June 2016 East-Coast Low from NCI on Vimeo.
Dr Di Luca said, “This kind of modelling work really requires a supercomputer like NCI’s. Having access to so much computing power lets us push the boundaries and discover new things about how our weather systems work.”
One regular weather phenomenon that they study, the so-called East-Coast Low, comes about almost every year on the east coast of Australia, creating storms with hugely destructive potential. In June 2016, a particularly fierce East-Coast Low caused major flooding and damage to southern Queensland, the New South Wales coast, Sydney and Tasmania.

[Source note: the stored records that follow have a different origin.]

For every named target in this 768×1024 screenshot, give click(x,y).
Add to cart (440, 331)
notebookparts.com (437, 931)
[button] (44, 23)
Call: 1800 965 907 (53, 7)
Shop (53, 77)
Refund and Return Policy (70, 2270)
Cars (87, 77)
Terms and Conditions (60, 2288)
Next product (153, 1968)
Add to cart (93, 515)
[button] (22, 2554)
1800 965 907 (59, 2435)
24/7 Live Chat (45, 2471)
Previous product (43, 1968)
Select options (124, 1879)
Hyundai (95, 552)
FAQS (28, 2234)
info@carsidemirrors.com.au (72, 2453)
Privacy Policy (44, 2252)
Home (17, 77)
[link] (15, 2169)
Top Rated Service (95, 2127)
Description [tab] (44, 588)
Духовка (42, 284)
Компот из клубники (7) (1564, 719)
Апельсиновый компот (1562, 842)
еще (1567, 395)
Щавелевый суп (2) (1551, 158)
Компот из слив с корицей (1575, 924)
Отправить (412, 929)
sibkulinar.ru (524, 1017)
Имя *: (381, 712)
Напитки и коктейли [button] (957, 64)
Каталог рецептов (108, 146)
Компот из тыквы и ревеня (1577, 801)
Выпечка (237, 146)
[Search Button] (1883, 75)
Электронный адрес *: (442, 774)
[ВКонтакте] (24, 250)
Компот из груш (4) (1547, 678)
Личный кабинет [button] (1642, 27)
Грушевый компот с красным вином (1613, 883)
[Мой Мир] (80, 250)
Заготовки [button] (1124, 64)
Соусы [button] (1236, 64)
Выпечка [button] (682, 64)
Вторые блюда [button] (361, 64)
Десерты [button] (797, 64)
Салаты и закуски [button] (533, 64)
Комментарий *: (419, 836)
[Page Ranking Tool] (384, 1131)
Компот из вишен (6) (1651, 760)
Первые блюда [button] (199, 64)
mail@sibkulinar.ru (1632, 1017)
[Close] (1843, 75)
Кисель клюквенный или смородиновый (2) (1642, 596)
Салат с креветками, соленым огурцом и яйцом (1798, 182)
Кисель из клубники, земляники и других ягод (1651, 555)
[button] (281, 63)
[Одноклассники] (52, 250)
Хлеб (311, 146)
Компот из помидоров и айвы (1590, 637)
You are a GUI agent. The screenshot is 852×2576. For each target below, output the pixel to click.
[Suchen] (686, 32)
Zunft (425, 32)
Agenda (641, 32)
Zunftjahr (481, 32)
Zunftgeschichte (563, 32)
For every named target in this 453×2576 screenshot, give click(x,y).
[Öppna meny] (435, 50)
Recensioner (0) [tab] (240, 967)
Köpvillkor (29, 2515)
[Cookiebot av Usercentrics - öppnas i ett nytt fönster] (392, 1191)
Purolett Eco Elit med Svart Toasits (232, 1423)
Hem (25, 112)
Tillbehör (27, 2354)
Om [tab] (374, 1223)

Armed with their high-resolution model replication of that storm, the researchers worked with NCI’s scientific visualisation team to turn the data from it into a beautiful and scientifically robust video. Transforming the numerical data from the model into striking imagery highlighted critical aspects of the storm, very clearly showing the extremely localised rainfall occurring while the storm was taking place. Presented at scientific conferences alongside a discussion of the research findings, a visualisation like this makes it much easier to share ideas and collaborate with colleagues in similar fields. The visualisation adds significant value to the modelling work, making it more accessible and revealing previously hidden or invisible detail.
The researchers are also sharing their findings with the New South Wales Office of Environment and Heritage, helping them understand the storms that so frequently cause damage and impact on society. In this way, land managers are already getting actionable information out of the research to help them plan for the future.